Smooth vs. Textured Shells

Both saline and silicone implants come with either a smooth or textured outer surface, and this affects how the implant interacts with the surrounding capsule. Textured shells are designed to grip the surrounding tissue, which helps prevent the implant from rotating or shifting position. This is particularly important for shaped (teardrop) implants, where rotation would be noticeable. Smooth implants move more freely within the pocket, which is usually fine for round implants since they look the same regardless of orientation.

Textured implants have been associated with lower rates of capsular contracture and malposition, but they carry a higher rate of certain infections due to bacteria adhering more readily to the rougher surface.

How They’re Placed During Surgery

Surgeons access the chest through one of several incision points. The most common in the United States is the inframammary incision, a cut along the natural crease beneath the breast. This gives the surgeon the widest access and best visualization, making it the preferred route for silicone implants in particular.

The periareolar incision runs along the lower edge of the areola, where the scar blends with the natural color transition. It works well when combined with a breast lift and is a good option for people prone to thick, raised scarring in other locations. Two less common approaches, through the armpit (transaxillary) and through the navel (TUBA), are only possible with saline implants because the empty shell can be threaded through a narrow tunnel and filled once it’s in place.

How Long Implants Last

Breast implants are not lifetime devices. Based on large-scale data on the latest generation of implants, the average lifespan (defined as the time between insertion and rupture or removal) is roughly 9 to 10 years. For modern silicone implants, rupture-free survival is about 98% at five years and 83% to 85% at ten years. That means roughly 15 to 17 out of every 100 implants will develop some form of shell failure within a decade.

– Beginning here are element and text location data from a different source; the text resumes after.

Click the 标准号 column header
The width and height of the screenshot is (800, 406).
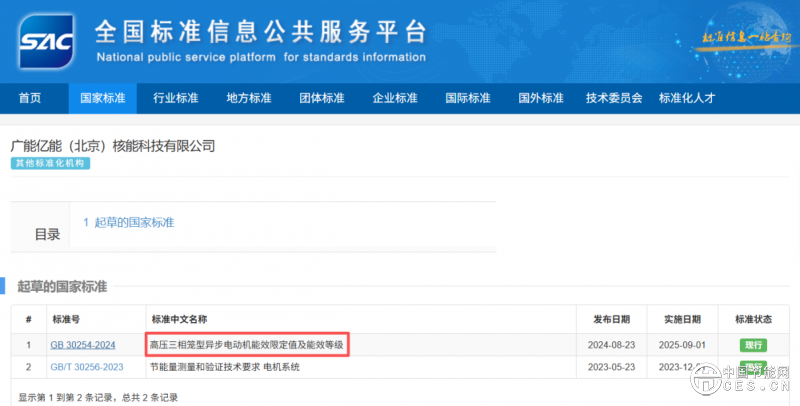click(x=66, y=320)
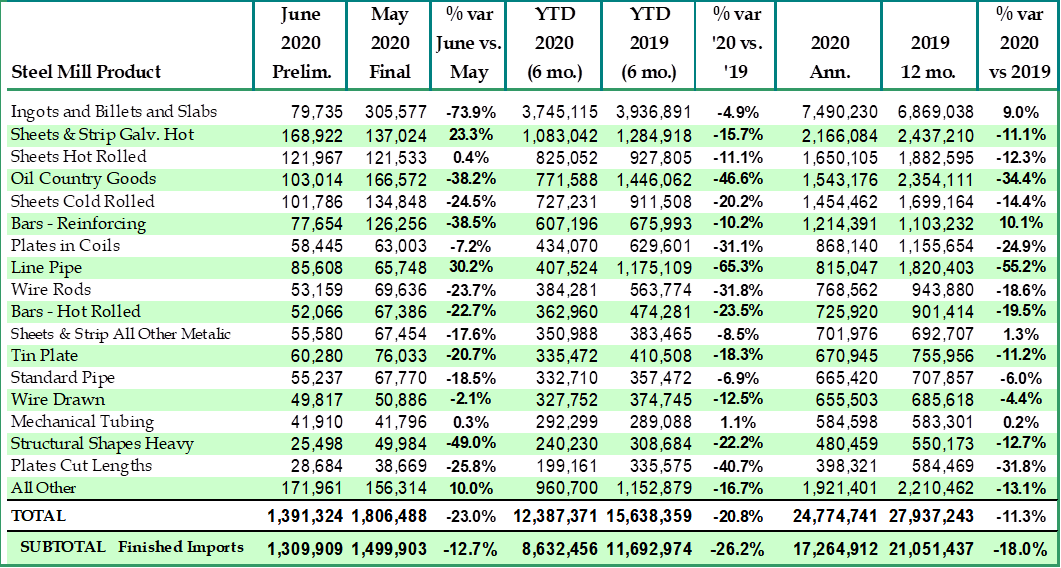Select the "Tin Plate" row label

44,356
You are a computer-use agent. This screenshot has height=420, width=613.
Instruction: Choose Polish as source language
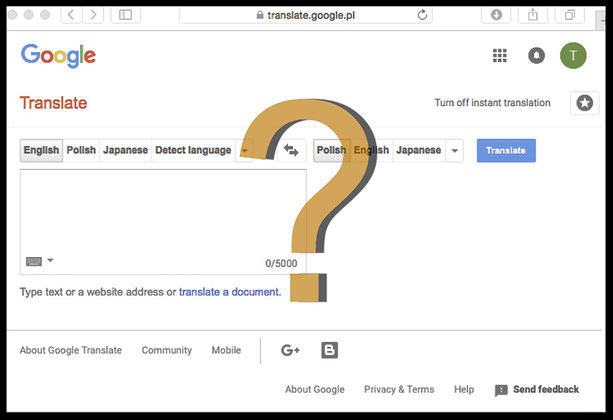pos(81,150)
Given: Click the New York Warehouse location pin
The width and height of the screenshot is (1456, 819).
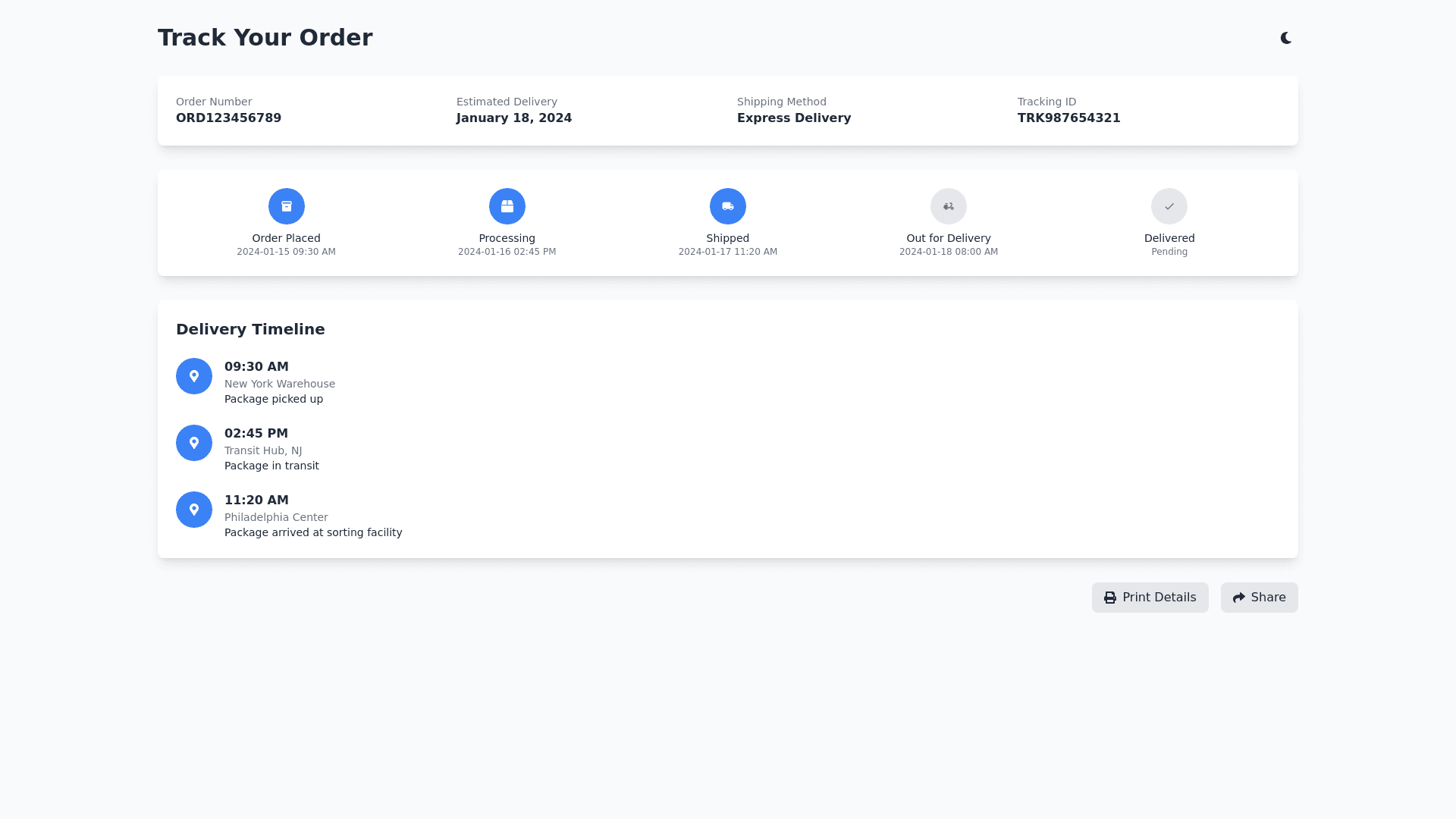Looking at the screenshot, I should 194,376.
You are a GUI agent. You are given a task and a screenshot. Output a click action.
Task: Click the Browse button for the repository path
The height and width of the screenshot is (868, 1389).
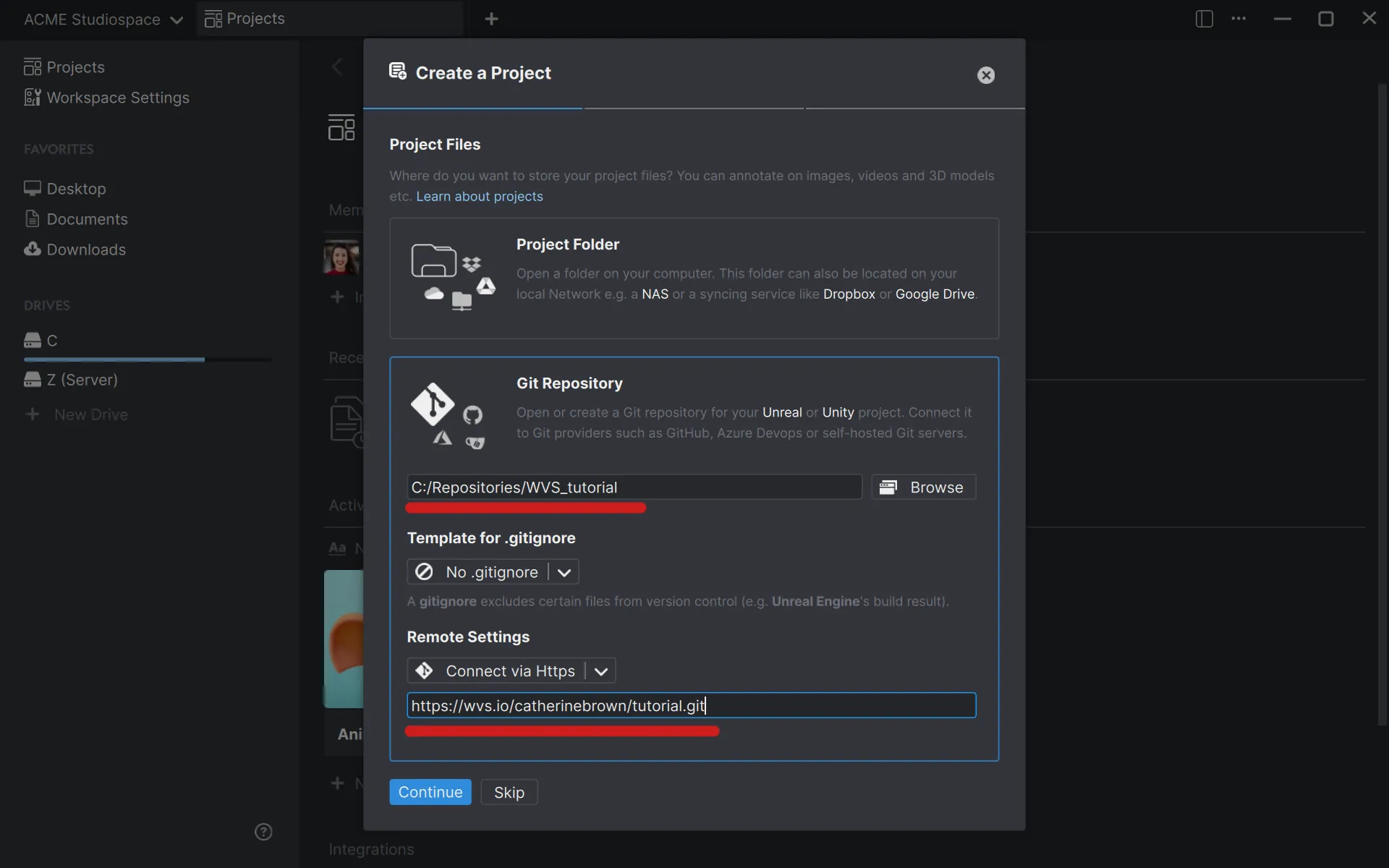(x=924, y=487)
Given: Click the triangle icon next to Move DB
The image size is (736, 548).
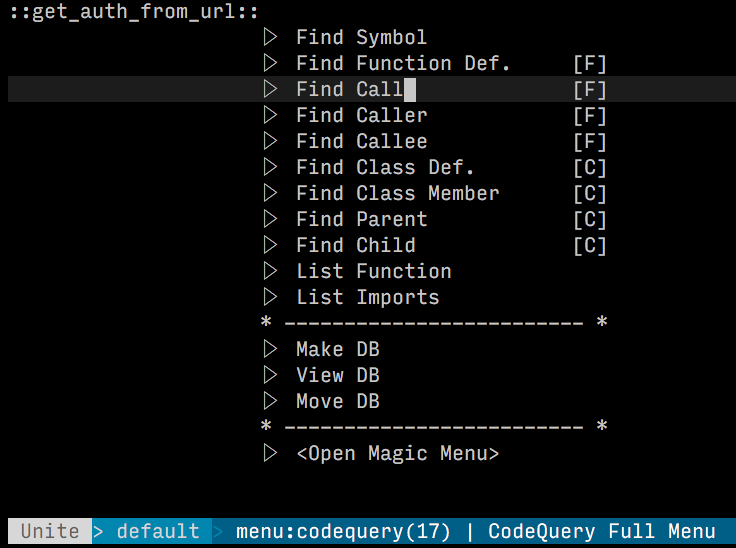Looking at the screenshot, I should click(x=270, y=401).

If a saline implant ruptures, you’ll know quickly: the saltwater leaks out and is harmlessly absorbed by your body, but the breast visibly deflates. Silicone ruptures are harder to detect because the gel (especially cohesive gel) tends to stay in place even after the shell breaks. These are called silent ruptures, and they often produce no symptoms at all. Imaging, typically an MRI or ultrasound, is needed to identify them.

Reoperation rates are substantial even beyond rupture. FDA post-approval studies found that 20 to 40 percent of augmentation patients and 40 to 70 percent of reconstruction patients required additional surgery within the first 8 to 10 years for reasons including contracture, malposition, asymmetry, and pain. Because implants will likely need replacement multiple times, estimates suggest a person who gets implants at a young age may undergo roughly five replacements over a lifetime.

What Determines the Final Result

The implant itself is only one variable. The final appearance depends on the interplay between implant size and shape, the placement depth (over or under the muscle), shell texture, the incision approach, and your body’s own tissue characteristics. A person with more natural breast tissue will have better coverage over the implant, less visible rippling, and a more natural contour regardless of which implant type they choose. Someone with very little breast tissue will see more of the implant’s edges and may benefit more from under-the-muscle placement for additional coverage.

Over time, gravity, aging, weight changes, and the ongoing biological interaction between your tissue and the implant all continue to shape the result. The capsule can thicken. The implant can shift. The breast tissue around it can thin. These are the reasons implants require long-term monitoring and, eventually, replacement or removal rather than a single surgery that lasts forever.